- Swamikartik khapar Rural Municipality Location in Nepal
- Coordinates: 29°29′N 81°45′E﻿ / ﻿29.48°N 81.75°E
- Country: Nepal
- Province: Sudurpashchim Province
- District: Bajura
- Rural Municipality: Swamikartikkhapar
- No.of wards: 5

Government
- • Type: Rural Council
- • Mayor: Bharat Bahadur Rokaya
- • Deputy Mayor: Maina Joshi

Area
- • Total: 110.55 km^{2} (42.68 sq mi)

Population (2022)
- • Total: 13,013
- • Density: 117.71/km^{2} (304.87/sq mi)
- • Religion: Hindu
- Time zone: UTC+5:45 (Nepal Time)
- Postal code: 10600
- Headquarter: Wai
- Website: https://swamikartikmun.gov.np/

= Swamikartik Rural Municipality =

Swamikartik Khapar (स्वामिकार्तिक खापर गाउँपालिका 1) is a rural municipality in Bajura District in the Sudurpashchim Province of Nepal. It was formed in March 2017, in line with the Constitution of Nepal 2015. SwamiKartik khapar Rural Municipality has an area of 110.55 km2 and the population of this municipality is 13,013. It is the second biggest rural municipality in terms of population and smallest on the basis of area. It is divided into 5 wards and the headquarter of this newly formed municipality is situated at Wai. It is formed by merging previous VDCs named Sappata, Wai and Jukot.

==Demographics==
At the time of the 2011 Nepal census, Swamikartik Khapar Rural Municipality had a population of 12,790. Of these, 100.0% spoke Nepali as their first language.

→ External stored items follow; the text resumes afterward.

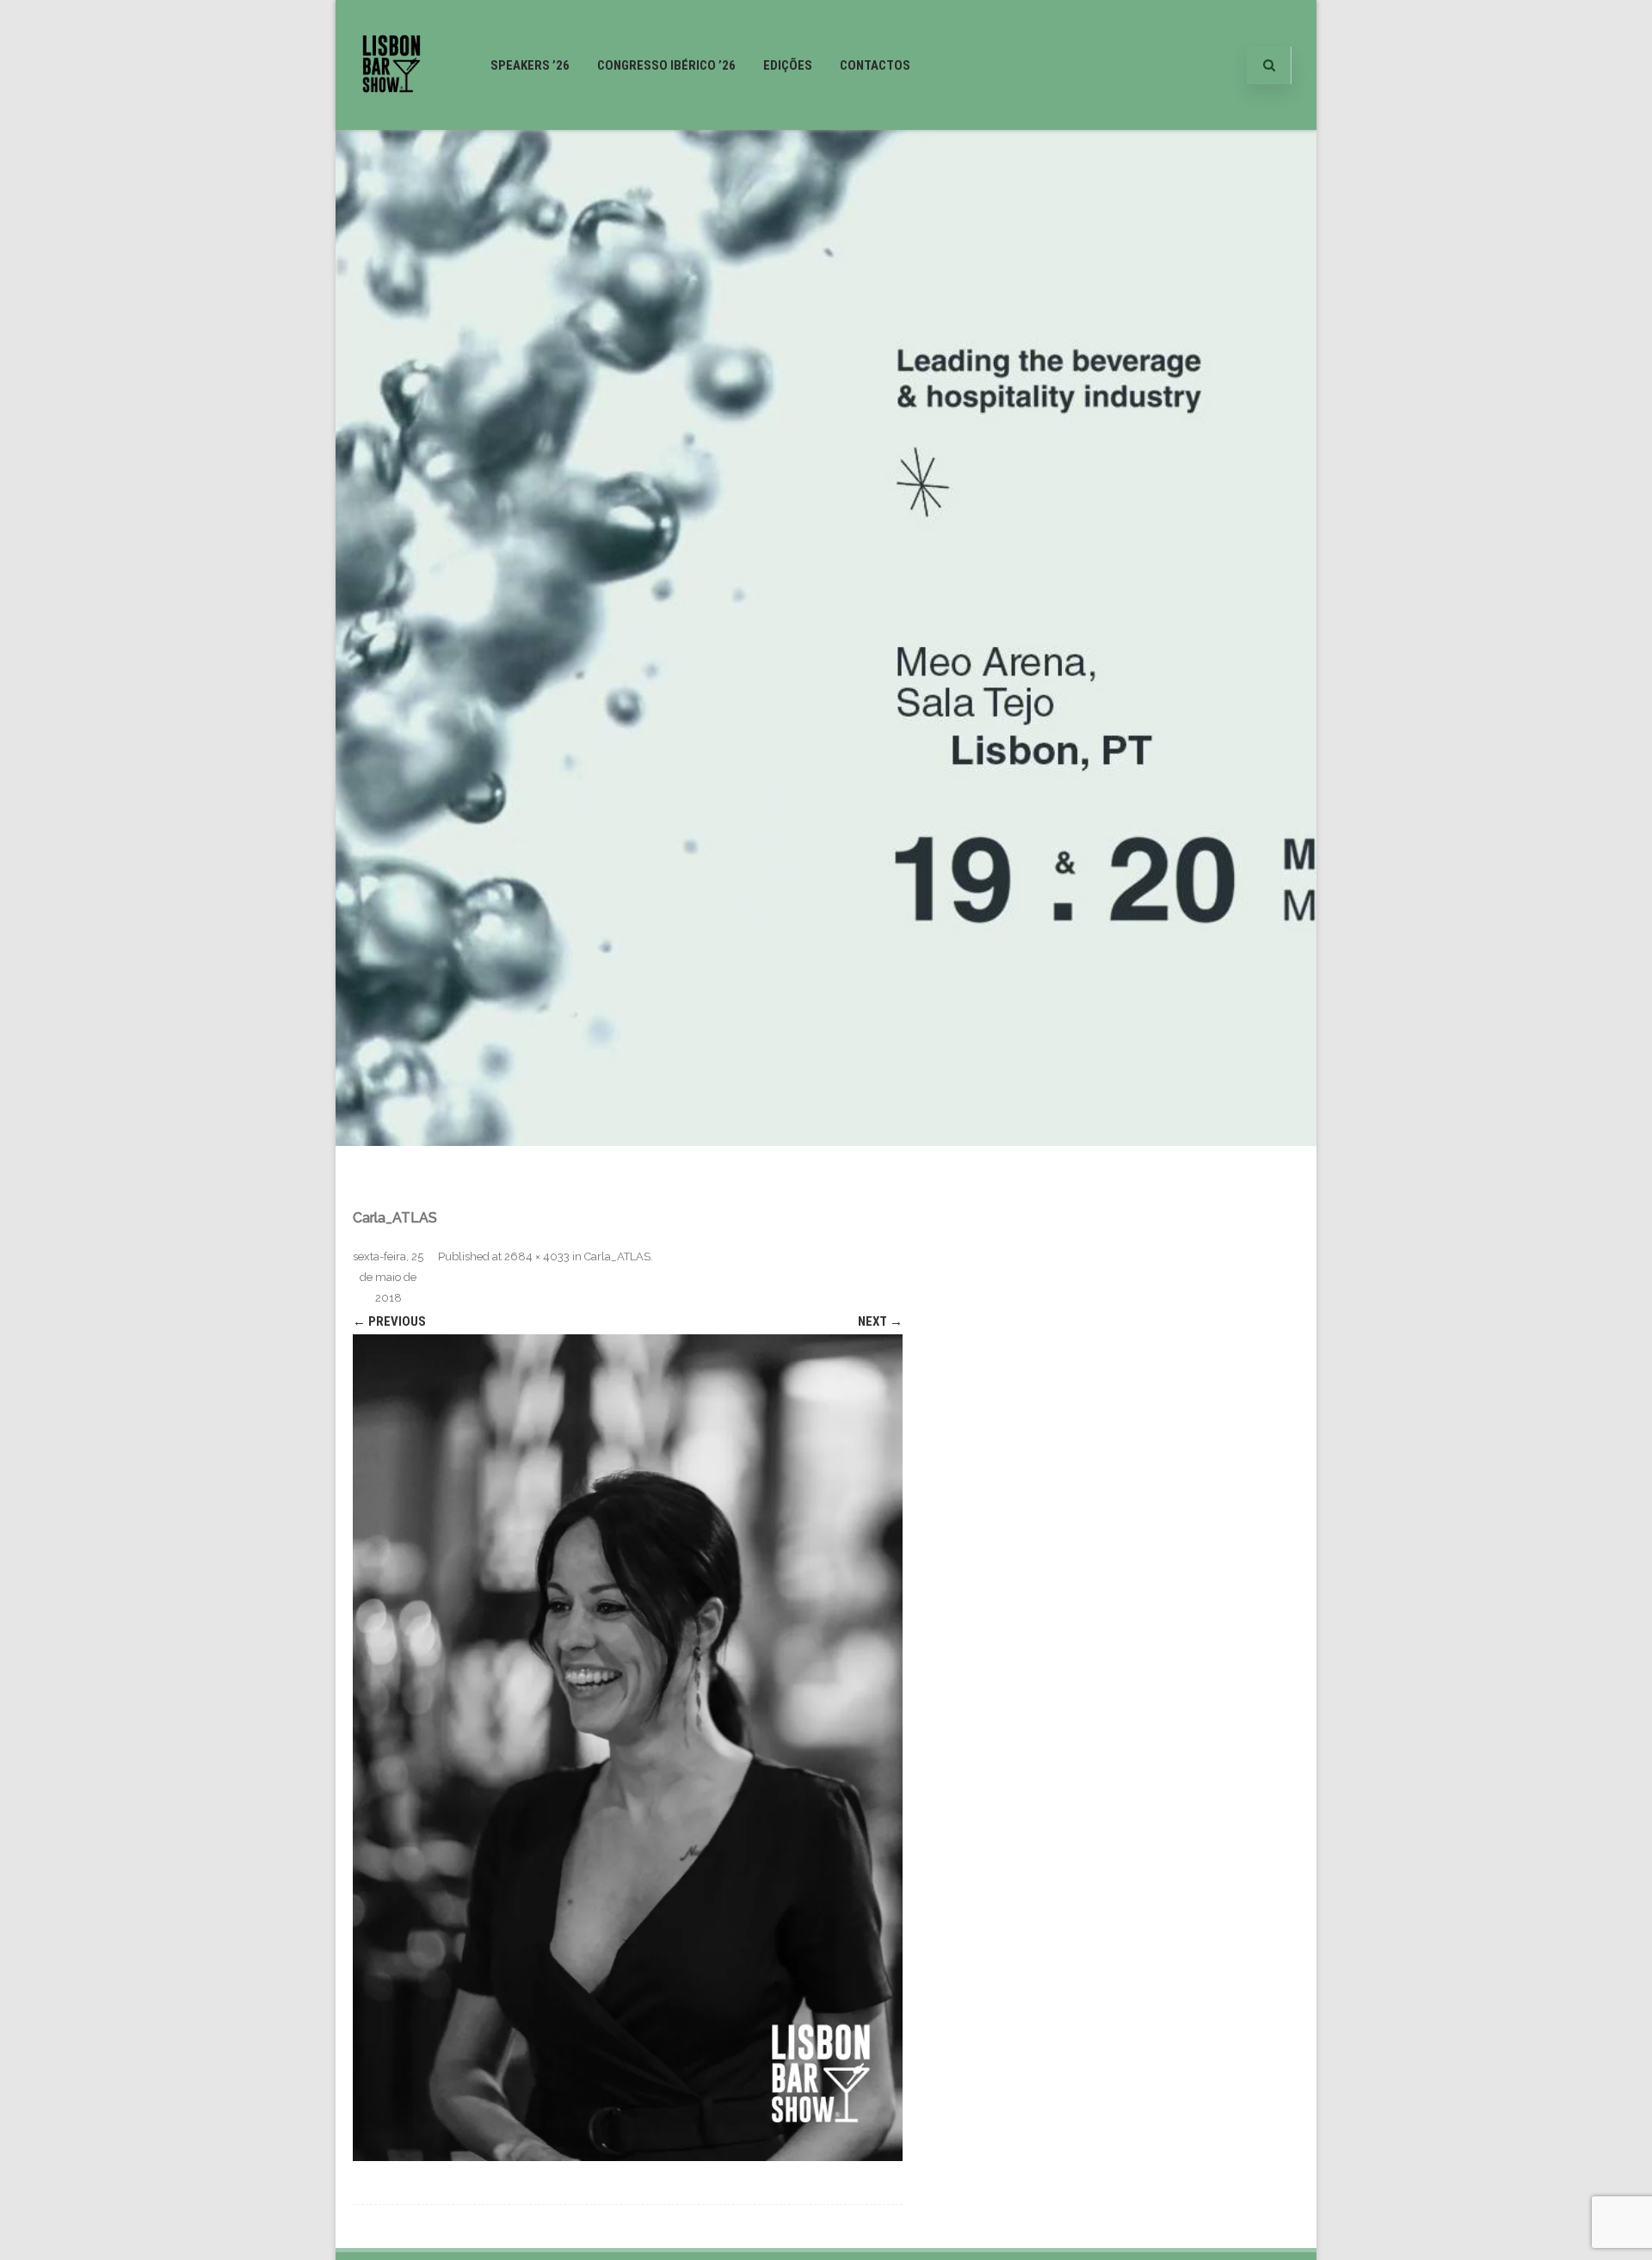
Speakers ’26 (530, 65)
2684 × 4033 (537, 1256)
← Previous (389, 1321)
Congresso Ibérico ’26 (666, 65)
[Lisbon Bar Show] (391, 123)
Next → (880, 1321)
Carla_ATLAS (617, 1256)
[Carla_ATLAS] (628, 1747)
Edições (787, 65)
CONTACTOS (875, 65)
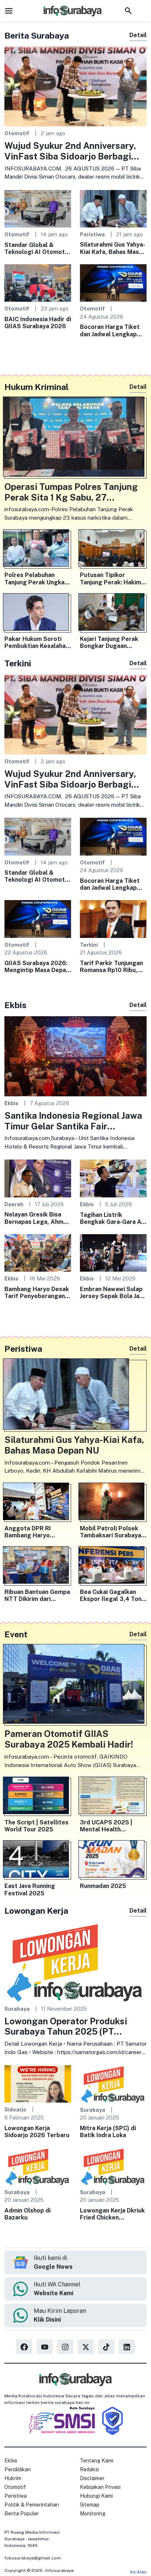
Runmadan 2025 (103, 1885)
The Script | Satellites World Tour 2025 (36, 1826)
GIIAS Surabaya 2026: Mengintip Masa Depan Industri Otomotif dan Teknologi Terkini (36, 967)
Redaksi (89, 2469)
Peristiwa (92, 234)
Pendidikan (17, 2469)
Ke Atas (138, 2572)
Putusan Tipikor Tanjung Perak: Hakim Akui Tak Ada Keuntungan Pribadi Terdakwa (110, 578)
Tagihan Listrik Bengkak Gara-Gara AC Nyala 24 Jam (112, 1218)
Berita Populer (21, 2513)
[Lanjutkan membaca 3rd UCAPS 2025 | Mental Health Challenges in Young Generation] (113, 1797)
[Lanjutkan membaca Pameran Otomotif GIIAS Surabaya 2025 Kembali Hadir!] (75, 1685)
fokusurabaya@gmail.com (32, 2558)
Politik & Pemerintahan (31, 2505)
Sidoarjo (15, 2109)
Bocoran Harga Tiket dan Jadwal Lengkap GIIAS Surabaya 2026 (110, 330)
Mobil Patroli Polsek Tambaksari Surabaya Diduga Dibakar (110, 1532)
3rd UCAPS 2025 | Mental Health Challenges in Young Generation (108, 1826)
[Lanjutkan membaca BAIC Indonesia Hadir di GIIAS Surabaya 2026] (37, 282)
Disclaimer (92, 2478)
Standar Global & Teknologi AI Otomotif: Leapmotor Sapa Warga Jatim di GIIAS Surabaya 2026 (37, 248)
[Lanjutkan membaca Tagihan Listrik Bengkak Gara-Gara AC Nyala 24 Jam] (113, 1178)
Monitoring (93, 2513)
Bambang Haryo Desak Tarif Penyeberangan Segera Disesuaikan (36, 1293)
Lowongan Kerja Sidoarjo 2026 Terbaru (36, 2132)
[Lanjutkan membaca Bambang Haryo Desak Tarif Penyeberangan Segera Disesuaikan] (37, 1252)
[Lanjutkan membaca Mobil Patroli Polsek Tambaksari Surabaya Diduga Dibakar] (113, 1503)
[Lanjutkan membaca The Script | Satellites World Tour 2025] (37, 1797)
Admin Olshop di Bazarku (27, 2214)
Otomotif (16, 133)
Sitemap (89, 2505)
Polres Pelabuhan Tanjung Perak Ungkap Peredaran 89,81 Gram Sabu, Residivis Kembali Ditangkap (36, 578)
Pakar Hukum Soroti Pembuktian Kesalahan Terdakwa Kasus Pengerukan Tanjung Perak (36, 642)
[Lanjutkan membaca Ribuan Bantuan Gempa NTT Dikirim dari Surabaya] (37, 1567)
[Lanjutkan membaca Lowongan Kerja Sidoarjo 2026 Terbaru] (37, 2083)
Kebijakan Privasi (100, 2487)
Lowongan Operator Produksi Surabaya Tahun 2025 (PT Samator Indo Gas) (65, 2026)
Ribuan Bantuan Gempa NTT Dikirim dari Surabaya (37, 1595)
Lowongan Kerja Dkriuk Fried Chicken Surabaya (112, 2214)
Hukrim (12, 2478)
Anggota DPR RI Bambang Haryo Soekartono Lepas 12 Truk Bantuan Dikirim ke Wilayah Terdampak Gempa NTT (36, 1532)
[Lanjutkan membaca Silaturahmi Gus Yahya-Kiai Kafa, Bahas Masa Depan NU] (113, 208)
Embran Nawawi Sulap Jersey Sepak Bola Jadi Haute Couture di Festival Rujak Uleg (112, 1293)
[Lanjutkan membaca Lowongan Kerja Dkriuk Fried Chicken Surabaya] (113, 2166)
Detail (138, 35)
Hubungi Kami (96, 2496)
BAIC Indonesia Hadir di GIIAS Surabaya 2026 (37, 323)
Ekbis (11, 1103)
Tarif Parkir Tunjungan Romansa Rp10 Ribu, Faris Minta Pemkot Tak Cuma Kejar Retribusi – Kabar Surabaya (111, 967)
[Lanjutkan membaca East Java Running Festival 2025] (37, 1861)
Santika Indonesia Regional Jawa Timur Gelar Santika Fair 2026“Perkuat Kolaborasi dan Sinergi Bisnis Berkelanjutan (73, 1121)
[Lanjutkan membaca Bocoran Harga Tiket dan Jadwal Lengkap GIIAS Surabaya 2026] (113, 282)
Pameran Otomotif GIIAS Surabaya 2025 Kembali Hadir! (68, 1738)
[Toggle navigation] (8, 10)
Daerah (13, 1204)
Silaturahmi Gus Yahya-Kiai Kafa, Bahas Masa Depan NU (112, 248)
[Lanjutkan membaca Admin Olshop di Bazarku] (37, 2166)
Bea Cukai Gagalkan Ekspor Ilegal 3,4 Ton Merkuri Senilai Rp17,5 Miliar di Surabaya (111, 1595)
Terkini (89, 945)
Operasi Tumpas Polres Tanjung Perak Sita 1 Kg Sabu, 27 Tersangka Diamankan (71, 492)
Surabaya (17, 2009)
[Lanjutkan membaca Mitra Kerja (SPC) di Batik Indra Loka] (113, 2083)
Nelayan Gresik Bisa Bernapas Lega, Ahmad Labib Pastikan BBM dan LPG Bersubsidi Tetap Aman (37, 1218)
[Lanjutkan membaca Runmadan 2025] (113, 1861)
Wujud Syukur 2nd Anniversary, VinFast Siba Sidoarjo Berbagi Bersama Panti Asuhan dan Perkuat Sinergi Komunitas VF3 (70, 151)
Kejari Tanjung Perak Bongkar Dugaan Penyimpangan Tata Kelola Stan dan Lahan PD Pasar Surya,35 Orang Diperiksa (111, 642)
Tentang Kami (96, 2461)
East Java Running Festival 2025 (29, 1889)
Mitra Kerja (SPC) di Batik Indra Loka (108, 2132)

In terms of ethnicity/caste, 42.5% were Chhetri, 21.2% Kami, 15.2% Thakuri, 12.9% Hill Brahmin, 2.9% Damai/Dholi, 2.8% Sanyasi/Dasnami, 1.1% Lohar, 0.9% Sarki, 0.3% Kumal and 0.1% others.

In terms of religion, 100.0% were Hindu.

In terms of literacy, 51.4% could read and write, 2.7% could only read and 45.9% could neither read nor write.